Friday, September 12, 2008

108 years later - Galveston

Once again Galveston Island finds itself the target of one of Mother Nature's furies. Here are some excerpts from Builders by the Sea, History of the Ursuline Community of Galveston Texas by Sister M. Francis Johnson, O.S.U. The Ursulines are an order of Catholic nuns that date back some 470 years to Brescia, Italy. In 1847 the sisters established a convent on Galveston Island. Their history is Galveston's history. Here is what was written about that fateful September 108 years ago.




There were many children enrolled that September of 1900 in the old convent by the sea. Galveston then ranked as one of the richest cities of its size in the United States. Palatial homes lined the city's streets, and girls from those homes flocked out to the academy...

As Reverend Mother Mary Joseph stood on the tiled gallery of the academy that morning and looked out toward the black clouds scudding low over the leaden restless waters of the Gulf, she frowned. Out on the campus the tall palmettos danced to the castanets of their clashing leaves. Beyond the campus stood the many beautiful homes of the city.

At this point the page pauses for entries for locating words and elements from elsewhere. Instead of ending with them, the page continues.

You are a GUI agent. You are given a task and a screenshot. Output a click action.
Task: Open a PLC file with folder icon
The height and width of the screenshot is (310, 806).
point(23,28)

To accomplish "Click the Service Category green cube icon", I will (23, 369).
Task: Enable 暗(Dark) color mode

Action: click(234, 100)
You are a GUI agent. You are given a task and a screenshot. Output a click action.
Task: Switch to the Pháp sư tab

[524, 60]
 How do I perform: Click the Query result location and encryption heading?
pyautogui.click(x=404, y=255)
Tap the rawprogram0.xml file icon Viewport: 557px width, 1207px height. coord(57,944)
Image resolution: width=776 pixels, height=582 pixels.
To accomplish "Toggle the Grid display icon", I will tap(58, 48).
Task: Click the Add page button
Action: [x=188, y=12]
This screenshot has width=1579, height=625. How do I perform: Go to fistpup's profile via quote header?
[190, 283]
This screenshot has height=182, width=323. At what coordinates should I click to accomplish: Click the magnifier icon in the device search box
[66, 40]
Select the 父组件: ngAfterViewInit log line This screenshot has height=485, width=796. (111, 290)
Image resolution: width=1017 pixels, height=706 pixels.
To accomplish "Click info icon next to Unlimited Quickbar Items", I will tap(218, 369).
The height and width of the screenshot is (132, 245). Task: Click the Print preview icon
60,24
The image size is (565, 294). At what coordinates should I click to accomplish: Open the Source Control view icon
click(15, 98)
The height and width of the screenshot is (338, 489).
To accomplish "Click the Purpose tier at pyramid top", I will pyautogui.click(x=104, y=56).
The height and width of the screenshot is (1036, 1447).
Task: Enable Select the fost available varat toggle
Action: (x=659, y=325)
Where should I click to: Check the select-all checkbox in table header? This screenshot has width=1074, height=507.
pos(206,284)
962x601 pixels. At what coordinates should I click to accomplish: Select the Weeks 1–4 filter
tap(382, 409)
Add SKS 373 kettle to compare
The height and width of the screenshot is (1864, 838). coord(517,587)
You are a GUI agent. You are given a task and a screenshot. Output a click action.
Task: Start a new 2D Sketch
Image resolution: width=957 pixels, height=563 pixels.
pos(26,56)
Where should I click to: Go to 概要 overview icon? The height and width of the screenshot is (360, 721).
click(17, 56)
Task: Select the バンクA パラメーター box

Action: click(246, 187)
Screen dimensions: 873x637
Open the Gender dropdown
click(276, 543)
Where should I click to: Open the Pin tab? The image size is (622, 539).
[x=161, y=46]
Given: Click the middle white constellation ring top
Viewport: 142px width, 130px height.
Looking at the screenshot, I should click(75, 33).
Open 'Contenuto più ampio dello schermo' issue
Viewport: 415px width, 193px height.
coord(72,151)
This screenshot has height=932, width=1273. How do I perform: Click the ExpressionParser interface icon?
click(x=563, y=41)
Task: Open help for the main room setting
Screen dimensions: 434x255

Reverend Mother Mary Joseph cast a glance upward at the new academy and let her large, blue-gray eyes dwell on its turreted towers, oriels, cathedral-like windows , and the imposing facade. Among the many fine buildings on the island, not one could equal this, she knew. A warm glow kindled within her eyes. Her glance again sought the clouds and she wiped a trace of spray from her cheeks. Heavy storms in Galveston were nothing new...

Mother Augustine waved a hand toward the campus. "Of course! Have we not a solid brick wall, eight feet high? High waters can never push through that! They never have!"...

By five o'clock that evening an unnatural darkness had settled on the city. All knew that they rested beneath the black wings of tragedy, but the nuns, following the example of Little Mother, went calmly to each duty..

With each passing moment the fury of the storm grew worse. Outside the great brick wall that in times past had sheltered the convent had gone down before the battering ram of waves ...

The nuns taking ropes , stood at doors and windows and sought to drag in terrified victims as they drifted by, clinging to beds, to limbs of trees , to anything that might sustain them...

A trunk floated by. The nuns fished it to safety. Inside was a battered and bruised woman...

In the heart of the night, when death had all but laid his finger on every one of the fifteen hundred refugees and nuns within the convent walls, a terrifying shriek arose above the tempest din...

Meanwhile, from within one of the cells, a new voice was added to the bedlam-the wailing of a newly born baby. It was the child of the woman who had been drifting in a trunk, she whom the nuns had dragged to safety. Nor was this the only one to come into the world during this wild night in Saint Ursula's-no longer by the sea, but literally in the sea.

By this time the raging waters had come within four feet of the second floor of the monastery. The refugees could go no higher, for the third floor story had been already demolished by the winds...

It took the clear light of the next day to reveal the entirety of the awful truth of the disaster. Reverend Mother Mary Joseph stared out through the gaping hole in the convent wall...none had ever before beheld such a scene as Little Mother contemplated that blustery Sunday morning of September 9, 1900...




May God spare this stretch of Texas from the destruction once wrought upon it. And may God grant those caught in the storm's path the faith, strength and grace to survive.